= Ragnar Frislid =

Norwegian writer, photographer and environmentalist

Ragnar Frislid (29 June 1926 – 14 June 2009) was a Norwegian writer, photographer and environmentalist.

He was born in Oslo. He was a journalist in Dagbladet from 1950 to 1959. From 1965 to 1986 he edited Norsk Natur, the magazine released by Norwegian Society for the Conservation of Nature. He also edited the magazines Jakt-Fiske-Friluftsliv and Fjell og Vidde as well as the yearbook of the Norwegian Trekking Association. He wrote about 30 books, and translated other books. His 1964 release Naturvern has been called the first Norwegian book about the conservation of nature.

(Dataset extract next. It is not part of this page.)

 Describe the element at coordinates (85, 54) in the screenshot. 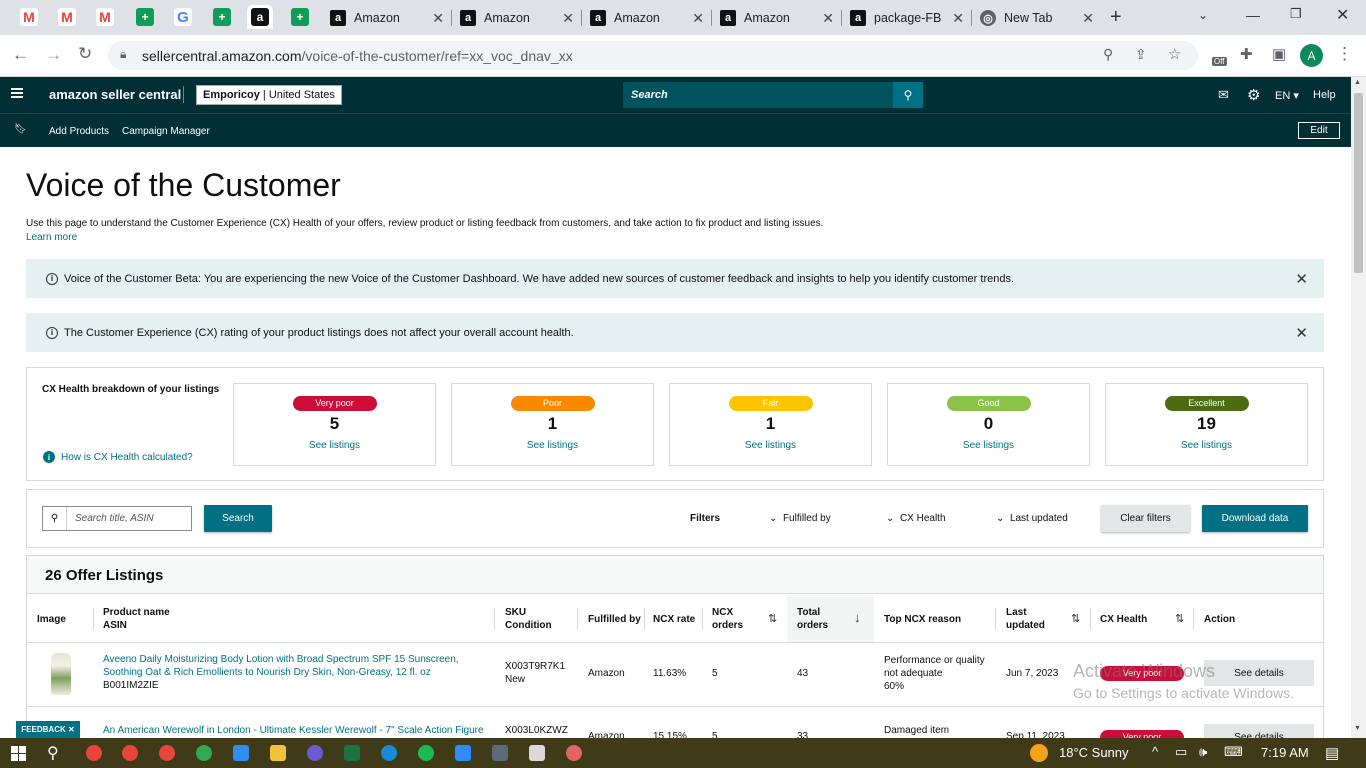

I see `reload-icon: ↻` at that location.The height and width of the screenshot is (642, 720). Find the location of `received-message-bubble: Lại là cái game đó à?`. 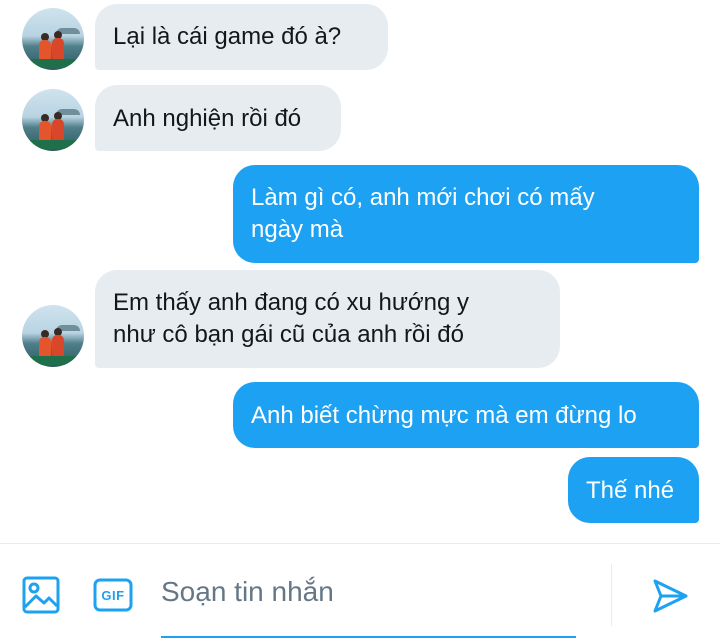

received-message-bubble: Lại là cái game đó à? is located at coordinates (242, 37).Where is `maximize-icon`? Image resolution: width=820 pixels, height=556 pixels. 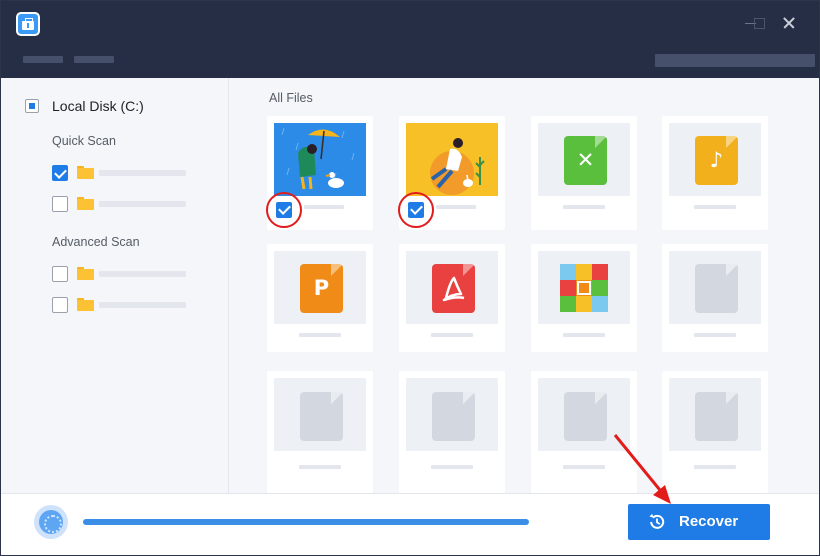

In 1969 he wrote Norske dyr ('Animals of Norway') together with Arne Semb-Johansson. His translation Verdens dyr ('Animals of the World'), from English to Norwegian in 1984, became an issue of dispute in 1992, when the publishing house J.W. Cappelens Forlag and De norske Bokklubbene arranged for the making of a second edition. Frislid demanded a new fee of in addition to the one-off fee of NOK 319,158 received in 1984. The publishing house won the trials in the district court as well as the court of appeal, but after years of legal battle, Frislid won in the Supreme Court of Norway in 1999.

Frislid also contributed to encyclopedias and radio. As a nature photographer he was a part of the Norwegian photo agency Samfoto and an honorary member of the organization Norwegian Nature Photographers. He died in June 2009.